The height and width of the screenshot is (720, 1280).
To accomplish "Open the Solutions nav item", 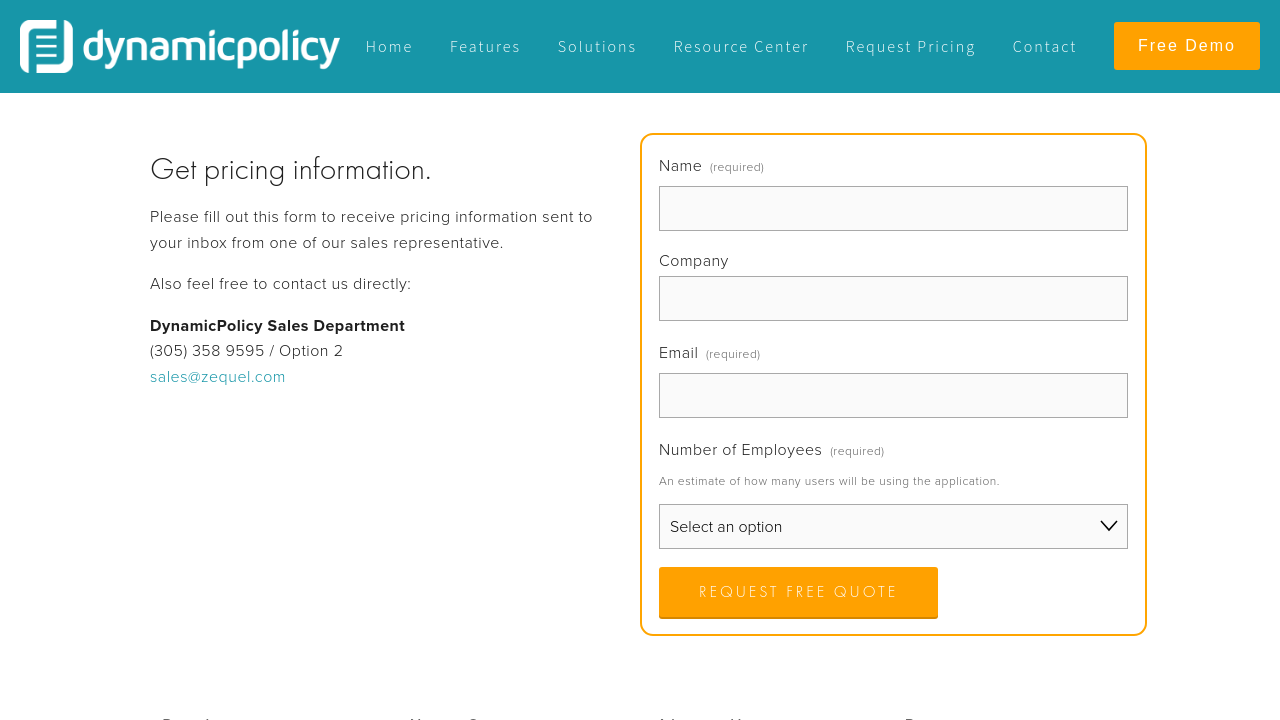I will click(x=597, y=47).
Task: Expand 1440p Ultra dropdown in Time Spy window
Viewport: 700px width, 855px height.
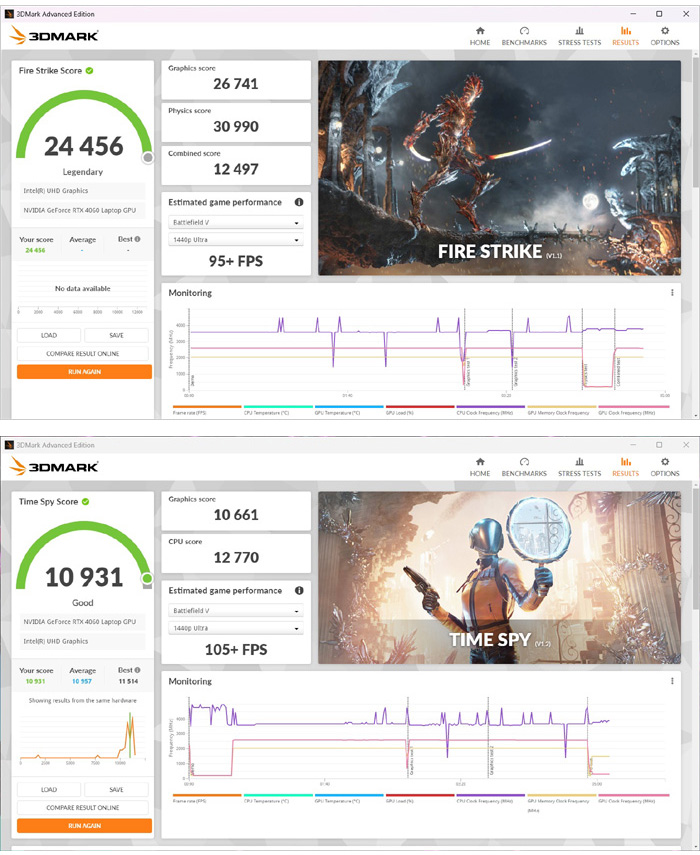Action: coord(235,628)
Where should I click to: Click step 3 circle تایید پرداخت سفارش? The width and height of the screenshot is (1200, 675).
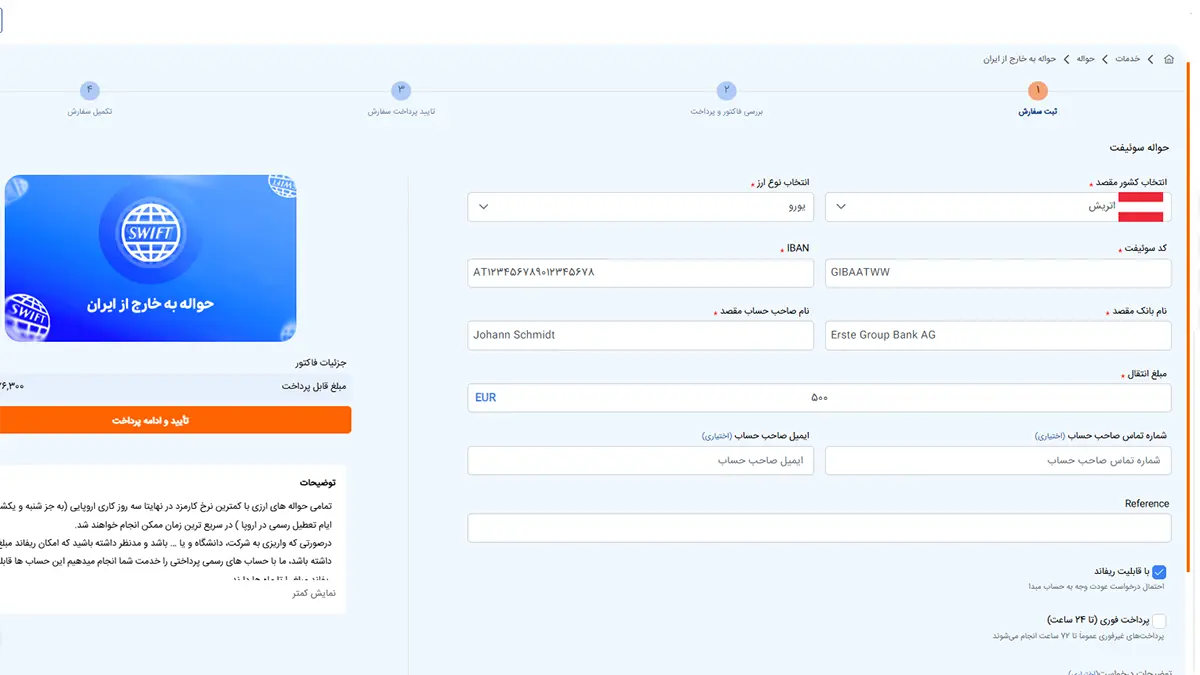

=======

To do
Please turn the material above into a numbered list, starting at the line that contains "Task: Expand 1440p" and running through its last line. Leave out blank lines and the pictures.

Output
1. Task: Expand 1440p Ultra dropdown in Time Spy window
2. Viewport: 700px width, 855px height.
3. Action: coord(235,628)
4. Where should I click to: Click step 3 circle تایید پرداخت سفارش? The width and height of the screenshot is (1200, 675).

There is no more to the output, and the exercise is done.